CodeQL, GitHub's semantic code analysis engine, is arguably the most technically capable free static source code analysis tool available, treating source code as a queryable database and letting you write genuinely powerful data-flow queries. It's free for public repositories and bundled into GitHub Advanced Security for private ones, and its default rule packs for C/C++, Java, JavaScript, Python, Go, and C# are well-maintained by GitHub's security research team. The learning curve is real, though — writing a custom CodeQL query requires learning a dedicated query language (QL) that has a much steeper ramp than Semgrep's pattern syntax, so most teams rely on the default query packs rather than building bespoke rules.
Are language-specific linters still worth running?
Yes, and it's a mistake to skip them in favor of a general-purpose scanner alone. Bandit for Python, gosec for Go, Brakeman for Ruby on Rails, and ESLint security plugins for JavaScript are narrower in scope but tend to have very low false-positive rates for the specific issue classes they target, because they're purpose-built for one language's idioms rather than trying to generalize across dozens.
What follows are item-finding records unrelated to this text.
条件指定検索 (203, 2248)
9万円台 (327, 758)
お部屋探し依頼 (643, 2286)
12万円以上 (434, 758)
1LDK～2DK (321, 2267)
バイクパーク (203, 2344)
Running one of these alongside a broader tool like Semgrep or CodeQL is a common and effective layering strategy — the specialist catches framework-specific footguns the generalist rule packs miss.
What are the real limitations of going open source only?
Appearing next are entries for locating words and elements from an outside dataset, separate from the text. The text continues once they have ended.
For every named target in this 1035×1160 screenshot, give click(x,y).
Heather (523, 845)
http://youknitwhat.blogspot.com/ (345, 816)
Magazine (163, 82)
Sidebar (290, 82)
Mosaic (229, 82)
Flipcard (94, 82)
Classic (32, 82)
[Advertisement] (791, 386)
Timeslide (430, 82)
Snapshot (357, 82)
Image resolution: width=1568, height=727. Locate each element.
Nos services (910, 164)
The gap between free static source code analysis tools and commercial platforms is rarely about raw detection capability on a single repo — it's about what happens at scale. Open source tools don't ship built-in compliance mappings (SOC 2, PCI-DSS, OWASP ASVS), centralized dashboards across hundreds of repositories, ticketing system integrations, or vendor support contracts that procurement and compliance teams often require. They also generally lack the reachability and runtime-context analysis that reduces false positives on large codebases — you get raw findings and you own the triage workload. For a five-person startup, that's a fine tradeoff. For an enterprise with a thousand repos and a compliance audit on the calendar, it usually isn't, and that's typically where teams look at SAST paired with SCA in a single managed platform instead.
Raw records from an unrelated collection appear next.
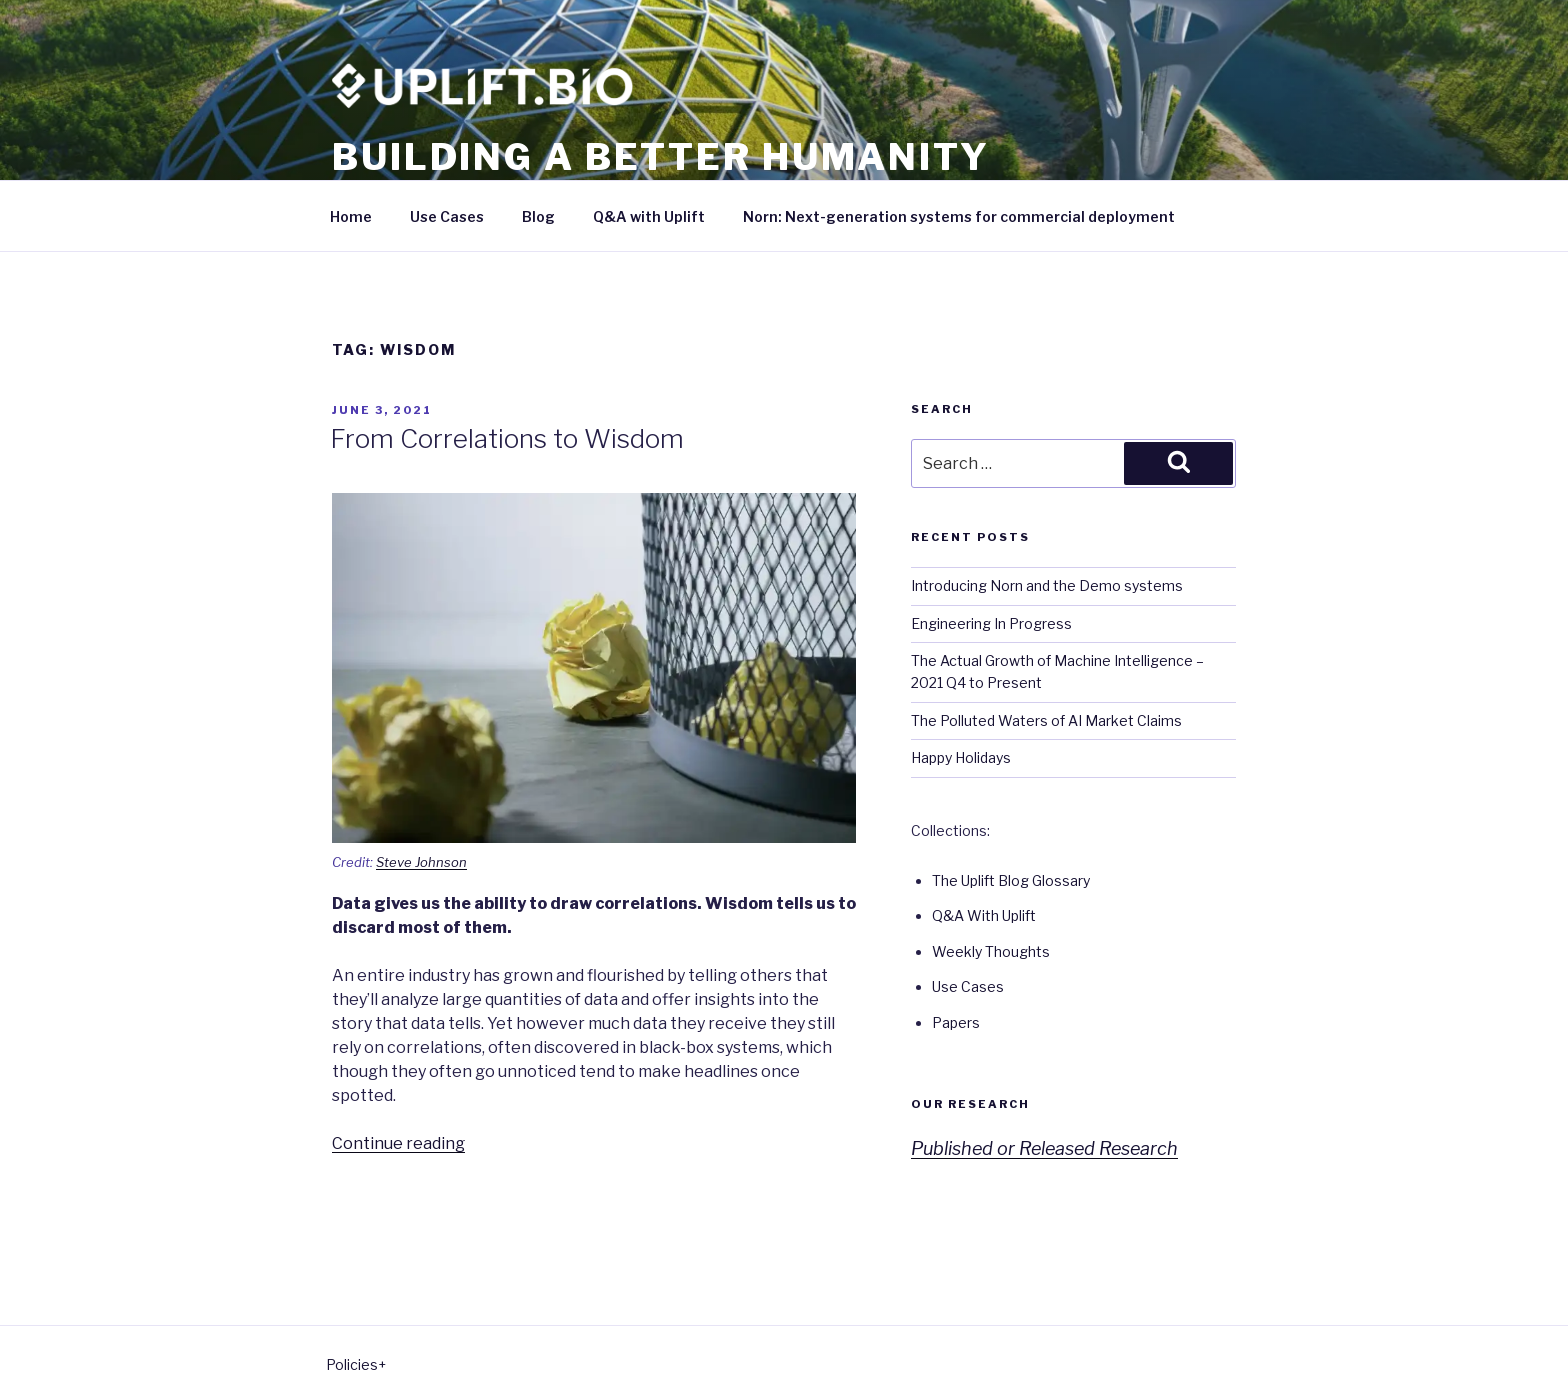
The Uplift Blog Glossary (1011, 880)
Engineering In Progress (991, 623)
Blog (538, 216)
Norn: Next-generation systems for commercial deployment (959, 216)
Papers (956, 1022)
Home (351, 216)
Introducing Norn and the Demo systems (1047, 585)
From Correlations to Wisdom (507, 438)
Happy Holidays (961, 757)
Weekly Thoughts (991, 951)
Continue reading (398, 1143)
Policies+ (356, 1364)
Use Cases (447, 216)
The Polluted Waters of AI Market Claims (1046, 720)
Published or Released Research (1044, 1148)
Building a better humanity (661, 157)
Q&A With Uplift (984, 915)
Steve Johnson (421, 862)
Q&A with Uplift (649, 216)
How should a team start evaluating these tools?
Start with Semgrep against a handful of your most active repositories — it's the fastest to stand up and gives a quick read on signal quality before committing more time. Layer in a language-specific linter for your primary stack, since the incremental setup cost is low and the false-positive rate is typically better than a general tool alone. If you're already on GitHub and have Advanced Security licensing, run CodeQL's default query packs in parallel and compare overlap; the tools rarely find the exact same issues, and the union of results is usually more valuable than either alone.
FAQ
Is Semgrep completely free?
Semgrep's CLI and core rule engine are open source and free to run locally or in CI; deeper cross-file taint analysis and hosted features live behind Semgrep's paid Supply Chain and Code tiers.
Does CodeQL work on private repositories?
Yes, through GitHub Advanced Security, which is a paid add-on for private repos, though CodeQL itself is free for public open source projects.
Can open source SAST tools replace a commercial platform entirely?
For small teams and early-stage products, often yes. For enterprises needing compliance mapping, cross-repo dashboards, and vendor support, open source tools are usually a strong complement rather than a full replacement.
Which open source SAST tool has the lowest false-positive rate?
Language-specific linters like Bandit and gosec tend to have the lowest false-positive rates because they're scoped narrowly to one language's known vulnerability patterns rather than generalizing across many.